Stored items
>>>
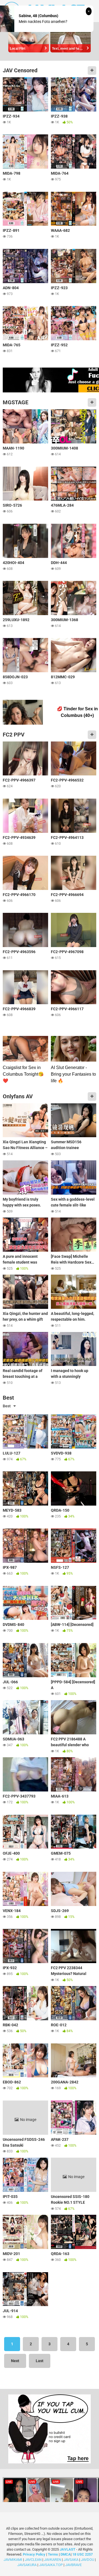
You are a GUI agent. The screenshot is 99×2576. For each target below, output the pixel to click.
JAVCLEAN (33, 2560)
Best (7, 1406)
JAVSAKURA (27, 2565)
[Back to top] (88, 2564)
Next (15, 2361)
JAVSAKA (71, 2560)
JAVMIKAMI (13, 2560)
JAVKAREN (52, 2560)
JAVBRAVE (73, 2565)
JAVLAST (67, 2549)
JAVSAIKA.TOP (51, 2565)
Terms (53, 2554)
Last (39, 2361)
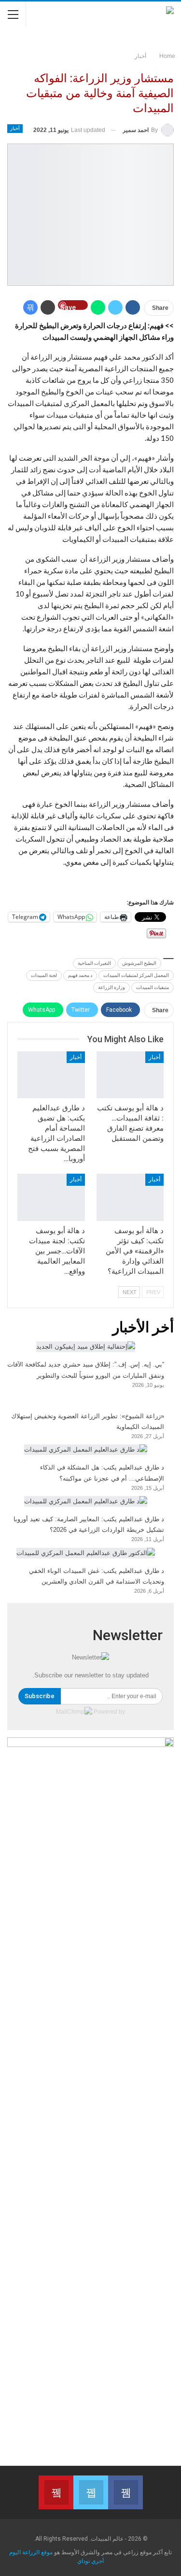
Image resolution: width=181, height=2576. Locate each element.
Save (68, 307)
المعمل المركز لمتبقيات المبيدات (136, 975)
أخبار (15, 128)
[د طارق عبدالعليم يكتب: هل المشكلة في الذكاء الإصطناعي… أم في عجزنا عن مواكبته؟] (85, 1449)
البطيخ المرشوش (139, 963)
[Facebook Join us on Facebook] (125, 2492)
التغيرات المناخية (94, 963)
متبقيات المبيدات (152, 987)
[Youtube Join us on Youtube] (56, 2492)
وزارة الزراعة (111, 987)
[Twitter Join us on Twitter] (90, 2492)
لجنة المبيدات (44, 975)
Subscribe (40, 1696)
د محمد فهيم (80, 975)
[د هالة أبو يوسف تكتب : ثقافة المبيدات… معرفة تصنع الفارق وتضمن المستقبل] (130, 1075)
<<<
Each line of the data that contains "Join" belongs in the answer.

# REPLY TO THE EXERCISE:
[Facebook Join us on Facebook] (125, 2492)
[Youtube Join us on Youtube] (56, 2492)
[Twitter Join us on Twitter] (90, 2492)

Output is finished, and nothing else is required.